Many has been the time a colleague has handed me a standard USB pen drive to drag off some data, and I have had to concede defeat. Ironically my laptop is simply too advanced to actually be functional, for many of these occasions.
So hearts might perhaps initially be sinking to hear that USB4 will likely be with us in 2021… when that announcement has been made before USB 3.2 has even appeared. However, this next generation in IT connectivity might also arrive with an additional degree of lateral thinking, as early rumours reach us that it is also designed to be more open in its connectivity, extending to the Thunderbolt 3 protocol.
At the moment laptops and PCs often come with a myriad of connections, the manufacturers (aside from my example of Apple, perhaps) trying to accommodate various devices, and all eventualities, with a Byzantine array of ports. These might include USB-A or USB-C, for instance, or Intel’s Thunderbolt connection which, infuriatingly, looks much like a USB-C. But isn’t. Sometimes you have cables running around the desk like Medusa’s hair, in between trims.
So along comes USB4 and… so far so good. USB4 promises transfer speeds of 40Gbps and, crucially, to unify connections to USB-C size, and to incorporate Thunderbolt devices. If this sounds confusing, it’s rather like Gandalf finding one ring to unite all rings. Older devices will still be able to connect via USB4, but of course, will only work at their old speed. However, older USB-A cables won’t be able to plug straight in, although you may still be able to link them through an adaptor. Where all this leaves Thunderbolt, however, is less clear. Thunderbolt was designed to be the one cable people would need… and that situation evidently hasn’t come to pass. USB4 won’t be entirely the same as Thunderbolt, and it will really be up to the manufacturer to decide whether their devices will ultimately support both.

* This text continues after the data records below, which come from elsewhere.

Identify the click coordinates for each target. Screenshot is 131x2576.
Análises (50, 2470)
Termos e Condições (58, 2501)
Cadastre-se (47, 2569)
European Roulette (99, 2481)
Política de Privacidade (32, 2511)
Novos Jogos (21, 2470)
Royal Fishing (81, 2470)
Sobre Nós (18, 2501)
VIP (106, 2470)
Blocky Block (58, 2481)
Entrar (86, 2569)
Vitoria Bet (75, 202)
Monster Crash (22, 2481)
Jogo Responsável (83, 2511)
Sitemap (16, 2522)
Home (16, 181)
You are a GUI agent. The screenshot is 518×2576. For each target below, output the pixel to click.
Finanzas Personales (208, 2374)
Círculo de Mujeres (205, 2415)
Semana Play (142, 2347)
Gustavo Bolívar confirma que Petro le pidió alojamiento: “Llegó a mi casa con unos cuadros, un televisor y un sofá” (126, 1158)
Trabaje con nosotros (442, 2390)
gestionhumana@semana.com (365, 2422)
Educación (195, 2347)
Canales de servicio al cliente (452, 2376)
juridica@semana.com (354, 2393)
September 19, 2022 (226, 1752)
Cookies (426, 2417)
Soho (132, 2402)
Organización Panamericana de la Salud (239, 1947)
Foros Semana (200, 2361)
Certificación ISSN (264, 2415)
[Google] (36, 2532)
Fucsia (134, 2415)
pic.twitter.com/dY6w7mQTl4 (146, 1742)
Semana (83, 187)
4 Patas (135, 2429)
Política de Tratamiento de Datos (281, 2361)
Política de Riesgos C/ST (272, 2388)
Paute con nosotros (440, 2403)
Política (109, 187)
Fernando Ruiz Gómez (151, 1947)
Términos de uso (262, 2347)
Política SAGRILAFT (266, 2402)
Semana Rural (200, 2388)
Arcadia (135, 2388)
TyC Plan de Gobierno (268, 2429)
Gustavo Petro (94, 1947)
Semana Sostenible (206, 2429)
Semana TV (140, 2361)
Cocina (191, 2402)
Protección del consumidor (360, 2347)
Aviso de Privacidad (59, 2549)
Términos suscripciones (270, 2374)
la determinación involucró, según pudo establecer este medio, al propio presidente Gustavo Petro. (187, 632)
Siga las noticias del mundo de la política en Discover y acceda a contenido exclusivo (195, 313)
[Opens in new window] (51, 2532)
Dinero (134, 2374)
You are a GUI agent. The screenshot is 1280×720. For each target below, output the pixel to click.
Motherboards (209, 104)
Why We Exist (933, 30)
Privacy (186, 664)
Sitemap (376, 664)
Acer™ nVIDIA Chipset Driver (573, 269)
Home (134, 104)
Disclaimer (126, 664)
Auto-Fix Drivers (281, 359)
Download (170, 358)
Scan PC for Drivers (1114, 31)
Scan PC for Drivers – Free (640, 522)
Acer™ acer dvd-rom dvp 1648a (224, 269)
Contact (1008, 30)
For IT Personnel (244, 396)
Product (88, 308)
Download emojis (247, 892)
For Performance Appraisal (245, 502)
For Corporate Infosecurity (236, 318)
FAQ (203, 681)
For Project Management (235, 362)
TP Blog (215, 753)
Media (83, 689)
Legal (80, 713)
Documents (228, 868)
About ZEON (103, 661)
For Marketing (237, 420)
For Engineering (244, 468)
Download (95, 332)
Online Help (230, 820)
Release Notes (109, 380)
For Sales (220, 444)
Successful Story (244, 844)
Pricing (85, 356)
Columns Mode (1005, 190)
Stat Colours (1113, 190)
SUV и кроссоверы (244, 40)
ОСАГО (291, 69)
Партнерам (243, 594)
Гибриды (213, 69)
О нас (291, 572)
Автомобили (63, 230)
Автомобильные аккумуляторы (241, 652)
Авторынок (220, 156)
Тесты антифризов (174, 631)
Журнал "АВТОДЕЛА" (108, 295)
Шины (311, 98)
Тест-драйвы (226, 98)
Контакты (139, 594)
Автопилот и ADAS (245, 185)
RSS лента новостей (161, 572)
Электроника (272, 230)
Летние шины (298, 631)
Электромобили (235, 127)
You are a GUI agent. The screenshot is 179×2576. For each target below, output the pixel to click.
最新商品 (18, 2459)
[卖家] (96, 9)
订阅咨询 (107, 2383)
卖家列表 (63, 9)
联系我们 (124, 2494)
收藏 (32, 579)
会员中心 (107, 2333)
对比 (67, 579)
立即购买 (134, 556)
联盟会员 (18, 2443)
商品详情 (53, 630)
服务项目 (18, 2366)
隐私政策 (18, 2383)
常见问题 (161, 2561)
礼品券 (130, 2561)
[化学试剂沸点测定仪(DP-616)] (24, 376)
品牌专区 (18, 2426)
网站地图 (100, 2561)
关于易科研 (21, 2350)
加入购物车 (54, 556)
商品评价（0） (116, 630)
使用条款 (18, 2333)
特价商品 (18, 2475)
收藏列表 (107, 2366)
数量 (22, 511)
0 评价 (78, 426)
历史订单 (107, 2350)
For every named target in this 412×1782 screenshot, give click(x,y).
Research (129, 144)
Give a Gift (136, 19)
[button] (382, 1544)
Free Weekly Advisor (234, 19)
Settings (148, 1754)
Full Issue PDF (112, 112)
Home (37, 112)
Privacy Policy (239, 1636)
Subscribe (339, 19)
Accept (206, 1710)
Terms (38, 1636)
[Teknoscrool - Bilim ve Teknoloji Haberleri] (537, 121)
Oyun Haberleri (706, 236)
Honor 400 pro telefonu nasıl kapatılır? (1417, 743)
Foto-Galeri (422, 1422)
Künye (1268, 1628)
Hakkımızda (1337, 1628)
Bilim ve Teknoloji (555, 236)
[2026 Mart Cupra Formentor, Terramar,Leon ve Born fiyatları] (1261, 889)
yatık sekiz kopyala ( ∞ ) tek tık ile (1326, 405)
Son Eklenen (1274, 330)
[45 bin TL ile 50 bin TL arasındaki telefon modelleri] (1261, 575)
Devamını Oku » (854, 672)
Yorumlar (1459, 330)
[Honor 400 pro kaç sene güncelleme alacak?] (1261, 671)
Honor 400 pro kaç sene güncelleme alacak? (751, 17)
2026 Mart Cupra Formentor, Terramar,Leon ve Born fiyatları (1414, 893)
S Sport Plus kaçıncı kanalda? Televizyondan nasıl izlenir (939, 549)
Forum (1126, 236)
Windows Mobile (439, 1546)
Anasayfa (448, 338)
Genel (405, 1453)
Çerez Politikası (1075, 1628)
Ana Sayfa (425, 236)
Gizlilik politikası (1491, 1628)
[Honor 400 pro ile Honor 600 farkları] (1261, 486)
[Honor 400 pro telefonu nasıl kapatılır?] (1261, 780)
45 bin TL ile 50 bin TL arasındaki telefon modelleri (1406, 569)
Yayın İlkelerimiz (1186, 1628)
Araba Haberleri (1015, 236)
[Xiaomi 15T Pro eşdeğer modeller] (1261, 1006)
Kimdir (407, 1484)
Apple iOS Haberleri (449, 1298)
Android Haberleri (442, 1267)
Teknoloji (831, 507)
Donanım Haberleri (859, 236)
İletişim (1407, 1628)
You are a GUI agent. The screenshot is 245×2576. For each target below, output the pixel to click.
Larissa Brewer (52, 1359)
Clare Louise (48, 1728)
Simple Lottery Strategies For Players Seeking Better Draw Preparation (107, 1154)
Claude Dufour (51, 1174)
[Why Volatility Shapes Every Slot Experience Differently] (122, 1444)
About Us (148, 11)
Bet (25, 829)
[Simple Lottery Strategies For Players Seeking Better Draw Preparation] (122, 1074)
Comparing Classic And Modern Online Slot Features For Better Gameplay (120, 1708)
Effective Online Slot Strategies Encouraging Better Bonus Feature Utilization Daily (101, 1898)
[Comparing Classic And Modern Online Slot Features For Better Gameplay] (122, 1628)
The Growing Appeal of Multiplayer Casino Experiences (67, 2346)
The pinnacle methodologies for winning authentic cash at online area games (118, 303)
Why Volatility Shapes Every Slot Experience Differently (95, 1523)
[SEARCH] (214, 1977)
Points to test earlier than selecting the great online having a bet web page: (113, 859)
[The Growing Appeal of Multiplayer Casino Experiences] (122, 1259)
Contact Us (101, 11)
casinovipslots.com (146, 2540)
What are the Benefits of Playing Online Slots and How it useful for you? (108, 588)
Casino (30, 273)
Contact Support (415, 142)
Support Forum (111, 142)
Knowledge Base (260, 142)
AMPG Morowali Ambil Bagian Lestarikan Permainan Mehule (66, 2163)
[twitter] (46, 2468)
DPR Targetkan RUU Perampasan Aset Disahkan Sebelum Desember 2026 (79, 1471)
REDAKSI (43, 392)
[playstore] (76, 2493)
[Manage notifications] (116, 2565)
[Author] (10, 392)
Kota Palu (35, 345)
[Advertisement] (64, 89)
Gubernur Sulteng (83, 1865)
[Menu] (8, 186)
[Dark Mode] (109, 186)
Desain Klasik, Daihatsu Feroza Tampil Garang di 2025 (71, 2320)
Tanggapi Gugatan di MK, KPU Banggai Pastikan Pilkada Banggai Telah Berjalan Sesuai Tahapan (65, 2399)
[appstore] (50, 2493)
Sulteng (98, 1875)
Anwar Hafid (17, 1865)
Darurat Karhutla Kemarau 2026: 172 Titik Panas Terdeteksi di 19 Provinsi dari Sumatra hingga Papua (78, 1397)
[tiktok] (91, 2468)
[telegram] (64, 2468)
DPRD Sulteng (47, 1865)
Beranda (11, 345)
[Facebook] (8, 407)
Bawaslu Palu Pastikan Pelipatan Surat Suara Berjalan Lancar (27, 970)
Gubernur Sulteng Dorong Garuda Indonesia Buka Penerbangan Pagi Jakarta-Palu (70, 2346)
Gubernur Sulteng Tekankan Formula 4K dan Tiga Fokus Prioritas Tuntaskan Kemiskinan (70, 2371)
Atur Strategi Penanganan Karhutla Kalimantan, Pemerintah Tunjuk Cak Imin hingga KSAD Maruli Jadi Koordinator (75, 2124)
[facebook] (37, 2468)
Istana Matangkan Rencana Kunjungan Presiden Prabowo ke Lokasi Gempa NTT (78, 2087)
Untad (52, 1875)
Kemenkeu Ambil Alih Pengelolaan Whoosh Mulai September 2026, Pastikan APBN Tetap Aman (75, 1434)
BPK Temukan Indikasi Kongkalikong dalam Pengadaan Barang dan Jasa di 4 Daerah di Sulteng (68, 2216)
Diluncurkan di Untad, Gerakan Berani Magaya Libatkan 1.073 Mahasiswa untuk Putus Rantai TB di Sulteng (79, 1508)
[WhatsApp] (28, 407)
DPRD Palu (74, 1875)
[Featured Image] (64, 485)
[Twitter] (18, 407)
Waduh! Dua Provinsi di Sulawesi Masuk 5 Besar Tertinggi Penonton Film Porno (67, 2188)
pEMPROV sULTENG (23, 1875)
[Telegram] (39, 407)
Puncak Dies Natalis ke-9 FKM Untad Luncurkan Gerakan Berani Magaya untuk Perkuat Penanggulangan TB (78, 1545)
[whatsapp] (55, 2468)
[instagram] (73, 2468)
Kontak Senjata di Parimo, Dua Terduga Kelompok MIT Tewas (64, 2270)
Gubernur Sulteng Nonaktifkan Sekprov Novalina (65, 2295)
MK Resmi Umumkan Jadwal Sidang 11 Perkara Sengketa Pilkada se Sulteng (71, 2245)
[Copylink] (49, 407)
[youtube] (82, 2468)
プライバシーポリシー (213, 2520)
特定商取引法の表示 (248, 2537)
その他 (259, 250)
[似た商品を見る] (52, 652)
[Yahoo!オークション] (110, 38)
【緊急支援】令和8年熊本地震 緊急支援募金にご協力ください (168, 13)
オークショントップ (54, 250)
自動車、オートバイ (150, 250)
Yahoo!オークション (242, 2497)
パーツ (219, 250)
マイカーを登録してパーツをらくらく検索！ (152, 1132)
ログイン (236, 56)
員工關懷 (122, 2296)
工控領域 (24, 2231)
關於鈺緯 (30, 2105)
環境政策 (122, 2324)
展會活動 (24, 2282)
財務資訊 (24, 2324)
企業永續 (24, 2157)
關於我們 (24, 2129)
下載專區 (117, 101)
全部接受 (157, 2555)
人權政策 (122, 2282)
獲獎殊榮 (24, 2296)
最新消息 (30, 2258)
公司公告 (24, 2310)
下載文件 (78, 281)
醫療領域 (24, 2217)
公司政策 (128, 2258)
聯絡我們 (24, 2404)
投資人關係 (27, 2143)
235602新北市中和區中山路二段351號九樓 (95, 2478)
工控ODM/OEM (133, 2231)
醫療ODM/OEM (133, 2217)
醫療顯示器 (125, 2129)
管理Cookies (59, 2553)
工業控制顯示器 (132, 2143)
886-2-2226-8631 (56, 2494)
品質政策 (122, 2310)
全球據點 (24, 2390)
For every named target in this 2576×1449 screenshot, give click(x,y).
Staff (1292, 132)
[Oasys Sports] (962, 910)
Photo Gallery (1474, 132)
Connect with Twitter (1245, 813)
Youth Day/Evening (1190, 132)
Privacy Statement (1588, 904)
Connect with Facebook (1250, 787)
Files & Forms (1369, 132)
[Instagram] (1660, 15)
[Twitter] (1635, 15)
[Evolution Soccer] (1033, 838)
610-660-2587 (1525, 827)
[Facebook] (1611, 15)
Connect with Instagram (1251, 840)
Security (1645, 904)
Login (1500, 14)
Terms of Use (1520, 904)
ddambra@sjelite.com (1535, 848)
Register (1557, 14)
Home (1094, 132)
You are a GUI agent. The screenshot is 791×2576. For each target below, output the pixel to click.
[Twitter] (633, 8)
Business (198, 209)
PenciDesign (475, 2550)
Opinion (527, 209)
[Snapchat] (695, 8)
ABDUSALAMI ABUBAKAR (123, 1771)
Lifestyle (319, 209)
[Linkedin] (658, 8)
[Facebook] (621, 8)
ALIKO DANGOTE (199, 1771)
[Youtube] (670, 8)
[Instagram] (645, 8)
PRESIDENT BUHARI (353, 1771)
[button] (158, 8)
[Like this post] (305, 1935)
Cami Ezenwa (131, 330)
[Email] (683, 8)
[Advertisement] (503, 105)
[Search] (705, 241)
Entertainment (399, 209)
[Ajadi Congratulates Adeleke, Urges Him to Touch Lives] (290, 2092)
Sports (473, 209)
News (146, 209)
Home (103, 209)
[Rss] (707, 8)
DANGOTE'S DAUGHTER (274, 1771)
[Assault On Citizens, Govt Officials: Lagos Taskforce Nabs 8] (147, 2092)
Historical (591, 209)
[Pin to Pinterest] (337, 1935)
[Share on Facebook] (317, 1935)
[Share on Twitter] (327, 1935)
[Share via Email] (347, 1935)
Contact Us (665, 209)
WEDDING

We hope that the arrival of USB4 will simplify cabling connectivity but experience has shown us over the years that we should possibly not hold our collective breath. And this is especially true when you consider that it really depends on what the manufacturers work into their products. At Hi5 we certainly hope that this new generation of USB ports will at least start to simplify the situation, and this news that USB4 will – at least partially – support Thunderbolt 3 is certainly welcome.
However, USB, introduced back in 1996, now powers everything from your external drives to the memory stick on your key ring… and there remains a lot to unravel between now and 2021.
Electronic product designers will need to think carefully about the ports they use in the future, making sure that they are keeping up with the latest technological trends while also ensuring they don’t alienate key members of their target audience by using connectors that nobody can understand.